Print the lines exactly as they appear, from the line containing "Viewport: 667px width, 407px" through the end of the items, including both ends. Leave the pictures out of your answer.

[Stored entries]
/---
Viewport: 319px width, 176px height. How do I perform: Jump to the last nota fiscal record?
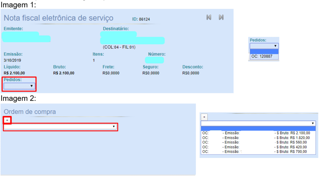(221, 17)
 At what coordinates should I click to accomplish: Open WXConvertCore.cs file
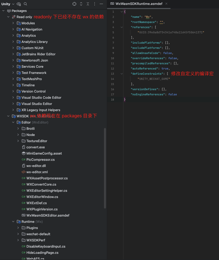[41, 184]
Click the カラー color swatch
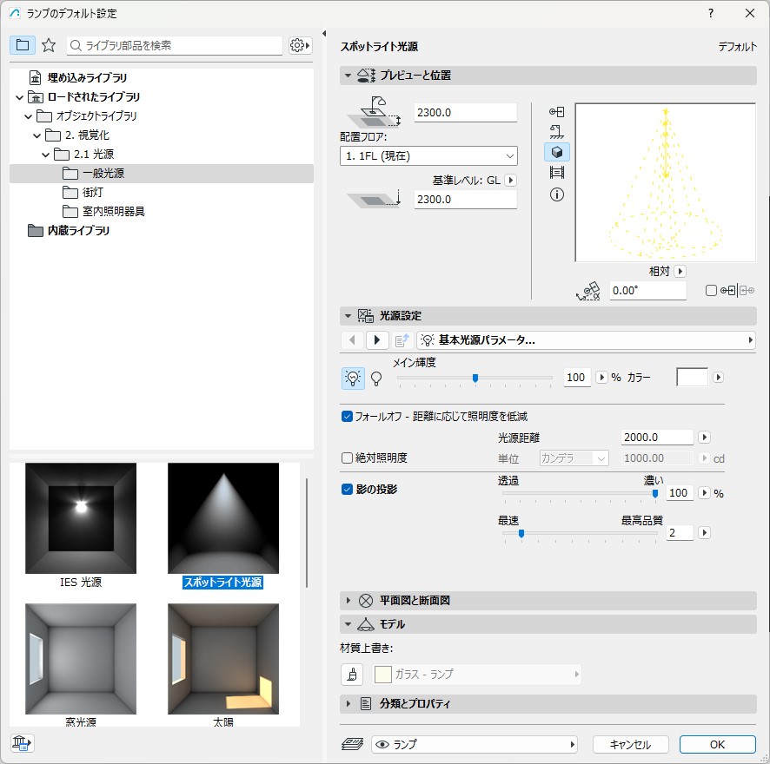Screen dimensions: 770x764 [x=692, y=378]
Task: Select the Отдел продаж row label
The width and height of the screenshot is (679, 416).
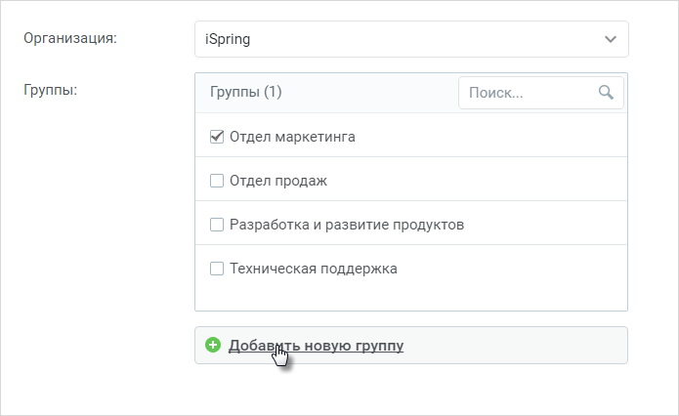Action: coord(278,181)
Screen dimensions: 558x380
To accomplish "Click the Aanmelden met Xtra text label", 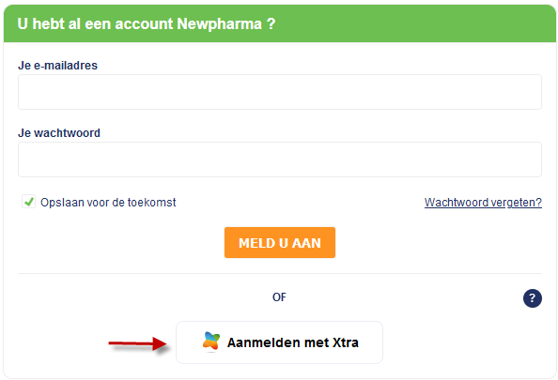I will click(x=293, y=342).
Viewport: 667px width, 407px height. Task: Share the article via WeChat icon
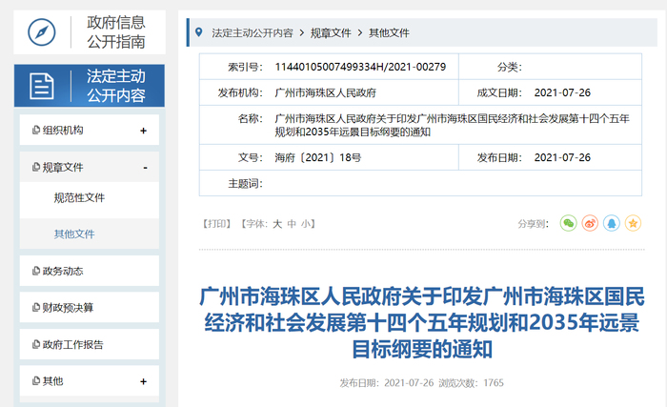[568, 223]
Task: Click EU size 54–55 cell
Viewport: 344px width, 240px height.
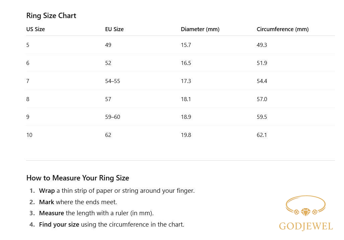Action: (x=112, y=81)
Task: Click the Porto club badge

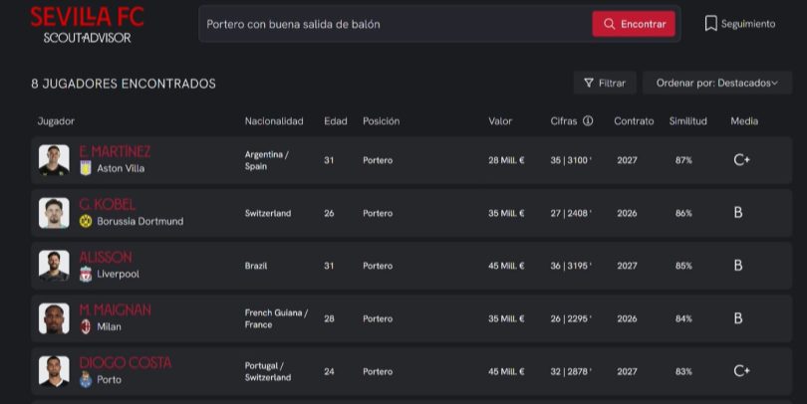Action: click(86, 379)
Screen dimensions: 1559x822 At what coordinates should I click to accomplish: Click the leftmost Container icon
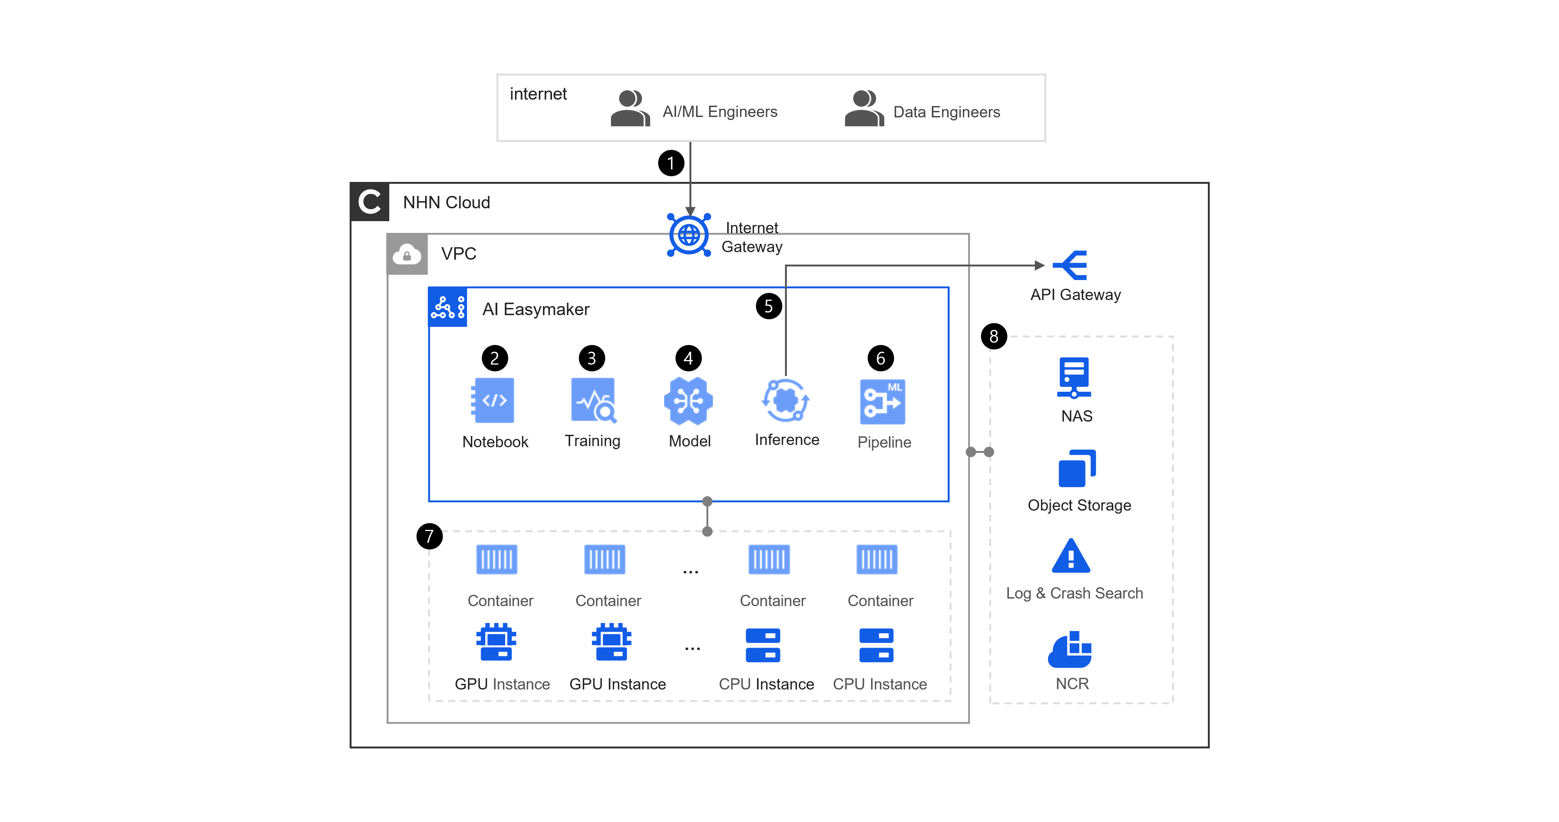tap(496, 559)
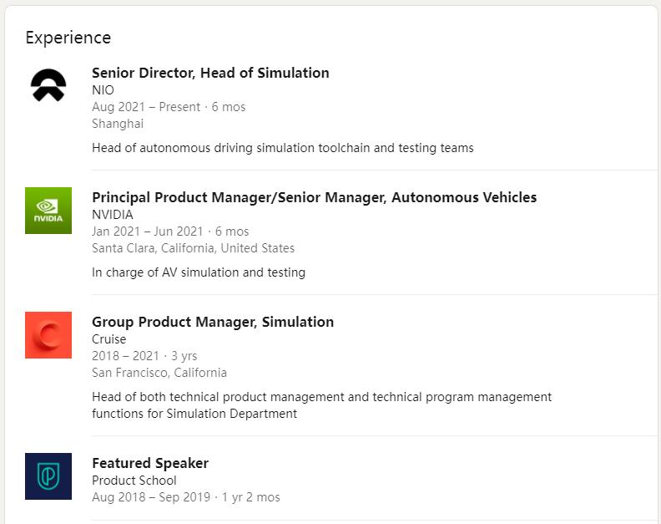The image size is (661, 524).
Task: Click the Product School shield logo
Action: click(48, 476)
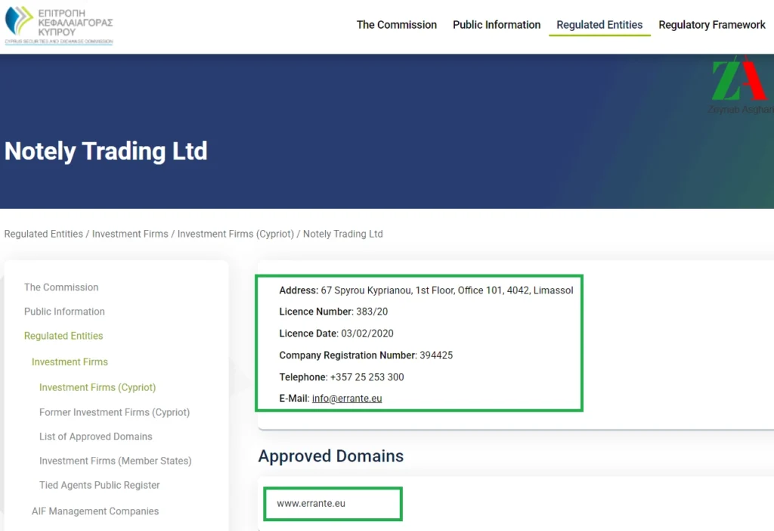Expand AIF Management Companies in the sidebar
This screenshot has height=531, width=774.
click(x=95, y=511)
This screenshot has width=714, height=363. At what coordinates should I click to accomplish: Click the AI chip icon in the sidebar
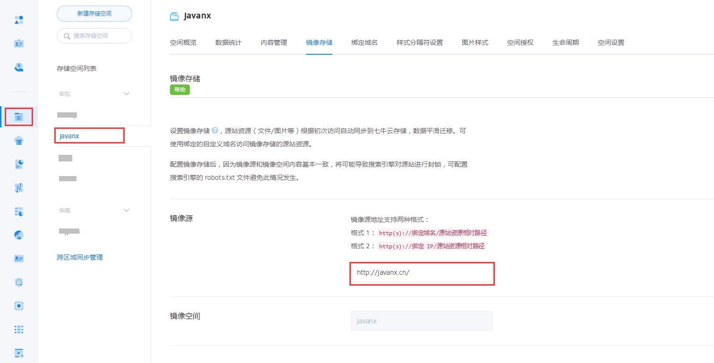pos(18,305)
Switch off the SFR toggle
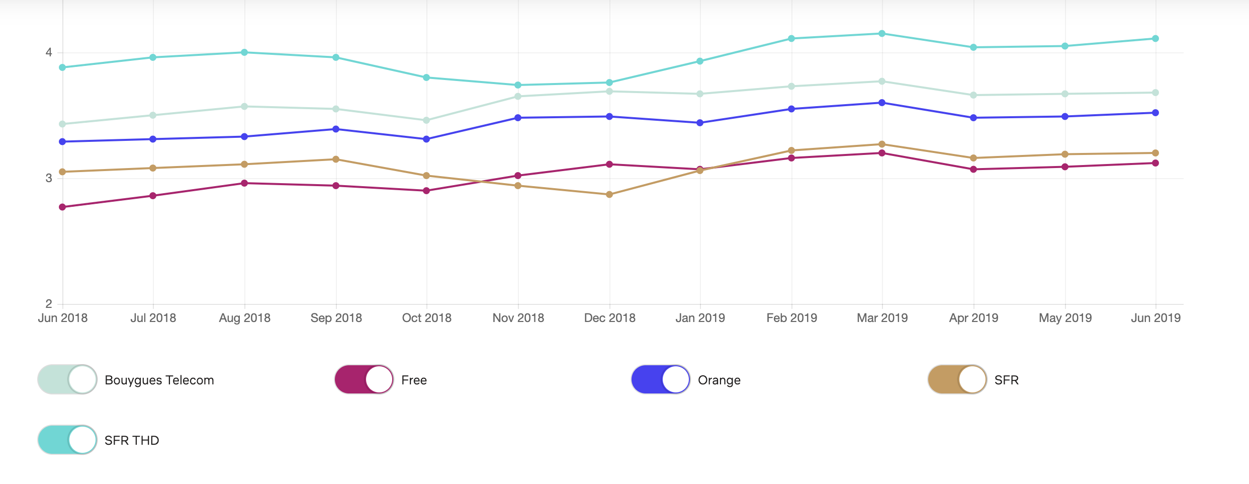This screenshot has height=484, width=1249. click(x=957, y=379)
\---
== Response to this task ==
Viewport: 667px width, 407px height. Task: Share the article via WeChat icon
[568, 223]
Task: Click EU size 54–55 cell
Viewport: 344px width, 240px height.
Action: (x=112, y=81)
Task: Click the Porto club badge

Action: click(86, 379)
Screen dimensions: 1559x822 At what coordinates should I click to accomplish: Click the leftmost Container icon
tap(496, 559)
The image size is (661, 524).
Task: Click the Product School shield logo
Action: click(48, 476)
Expand AIF Management Companies in the sidebar
This screenshot has height=531, width=774.
click(x=95, y=511)
This screenshot has width=714, height=363. At what coordinates should I click to accomplish: Click the AI chip icon in the sidebar
pos(18,305)
Switch off the SFR toggle
This screenshot has height=484, width=1249. click(x=957, y=379)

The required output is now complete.